- Requirement: Reproduce word for word the stretch of the forum thread on the NH Boomer TC35DA from "## Ernie (Mar" through "served by it.".

- Selected text:
══════════════════════════════

# NH Boomer TC35DA comments



## aljolson (Jul 22, 2004)

I'm looking at a new TC35DA Hydrostatic 4WD Boomer with 16LA front loader. It is not supersteer.I'll be using it for mowing 5 acres, bush-hog up to 5-10 acres and light duty loader work, grading when building new house. Price was only $600 more than TC33DA but jumped up to much larger framed tractor with -35. Anyone with any experience or problems with either of these tractors? Does the supersteer make a big difference. Do NH tractors require only NH implements like the old Fords, or will any other quality bush-hogs, blades work on the 3-pt? I also would like to add a back-hoe someday. I want to keep this till the wheels fall off. Also looked at a JD 4410 Hydro. Any comments? Thank you.


----------



## Ernie (Mar 18, 2004)

I don't see a problem with either the NH or the Deere. The best thing you can do is to test each machine and see which one you like the best. I have sampled the boomer class and find it to be all tractor, the new Deeres are also good investments... By trying them out you will find the tractor that suits you, and as far as reliability of the NH, they are on par with anytrhing in its class... Of course if you listen to owners of other equipment you will hear the This ones better than that one stories.. Get what you want and you will be better served by it.


----------



## Live Oak (Dec 22, 2003)

I replied to your post earlier this week but with all of the data base problems I guess it got lost in the fix. 

Here is a link to my reply


----------



## Live Oak (Dec 22, 2003)

Here is a cut and paste so you can continue the thread from here.


aljolson, welcome to Tractor Forum! :friends: :cheers: Both machines are good tractors to my knowledge. My preference is for the 4410 due to better egonomics and better sytem features. In the end, I think the dealer who you purchase from and will be servicing the machine and supporting it AND you will be the deciding factor. I suggest extensively demo'ing both machines & buy the one that suits you best as well as getting a GOOD feel for how you percieve the dealer will treat you and your new machine down the road AFTER the sale. I will comment more when all of the database bugs are fixed.


----------

══════════════════════════════

- Source excerpt:

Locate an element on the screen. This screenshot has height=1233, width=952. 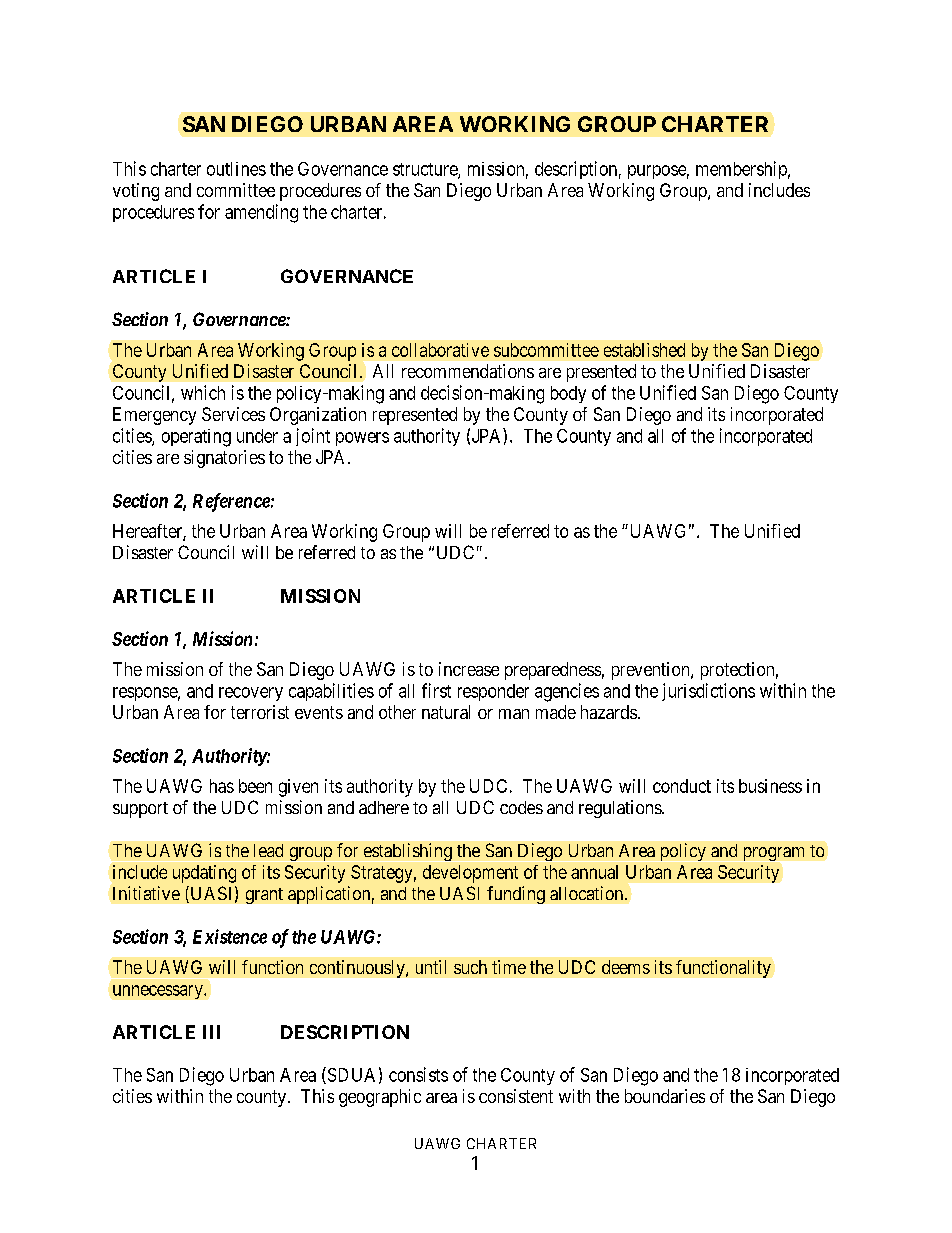
development is located at coordinates (470, 874).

══════════════════════════════

- Response to the exercise:
## Ernie (Mar 18, 2004)

I don't see a problem with either the NH or the Deere. The best thing you can do is to test each machine and see which one you like the best. I have sampled the boomer class and find it to be all tractor, the new Deeres are also good investments... By trying them out you will find the tractor that suits you, and as far as reliability of the NH, they are on par with anytrhing in its class... Of course if you listen to owners of other equipment you will hear the This ones better than that one stories.. Get what you want and you will be better served by it.